— What to do —
Each record below needs to be set down again exactly.

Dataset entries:

◆ ◆ ◆ ◆

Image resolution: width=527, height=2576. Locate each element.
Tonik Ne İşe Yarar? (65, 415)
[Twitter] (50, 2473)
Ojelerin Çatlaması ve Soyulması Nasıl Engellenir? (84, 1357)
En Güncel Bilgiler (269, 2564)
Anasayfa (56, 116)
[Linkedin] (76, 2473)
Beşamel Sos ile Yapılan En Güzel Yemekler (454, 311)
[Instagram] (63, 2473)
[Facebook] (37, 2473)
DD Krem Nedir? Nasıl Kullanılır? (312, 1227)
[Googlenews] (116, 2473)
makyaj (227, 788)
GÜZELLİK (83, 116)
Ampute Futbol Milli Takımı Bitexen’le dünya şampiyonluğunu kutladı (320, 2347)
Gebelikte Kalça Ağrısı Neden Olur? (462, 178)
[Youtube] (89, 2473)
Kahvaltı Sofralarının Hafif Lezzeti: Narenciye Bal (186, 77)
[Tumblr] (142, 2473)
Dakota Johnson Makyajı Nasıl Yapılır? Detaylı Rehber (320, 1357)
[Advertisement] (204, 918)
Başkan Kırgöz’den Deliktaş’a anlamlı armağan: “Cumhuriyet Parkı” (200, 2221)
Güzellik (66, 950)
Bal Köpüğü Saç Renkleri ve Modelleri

◆ ◆ ◆ ◆

— Response to the task —
Image resolution: width=527, height=2576. Locate each element.
Tonik Ne İşe Yarar? (65, 415)
[Twitter] (50, 2473)
Ojelerin Çatlaması ve Soyulması Nasıl Engellenir? (84, 1357)
En Güncel Bilgiler (269, 2564)
Anasayfa (56, 116)
[Linkedin] (76, 2473)
Beşamel Sos ile Yapılan En Güzel Yemekler (454, 311)
[Instagram] (63, 2473)
[Facebook] (37, 2473)
DD Krem Nedir? Nasıl Kullanılır? (312, 1227)
[Googlenews] (116, 2473)
makyaj (227, 788)
GÜZELLİK (83, 116)
Ampute Futbol Milli Takımı Bitexen’le dünya şampiyonluğunu kutladı (320, 2347)
Gebelikte Kalça Ağrısı Neden Olur? (462, 178)
[Youtube] (89, 2473)
Kahvaltı Sofralarının Hafif Lezzeti: Narenciye Bal (186, 77)
[Tumblr] (142, 2473)
Dakota Johnson Makyajı Nasıl Yapılır? Detaylı Rehber (320, 1357)
[Advertisement] (204, 918)
Başkan Kırgöz’den Deliktaş’a anlamlı armağan: “Cumhuriyet Parkı” (200, 2221)
Güzellik (66, 950)
Bal Köpüğü Saç Renkleri ve Modelleri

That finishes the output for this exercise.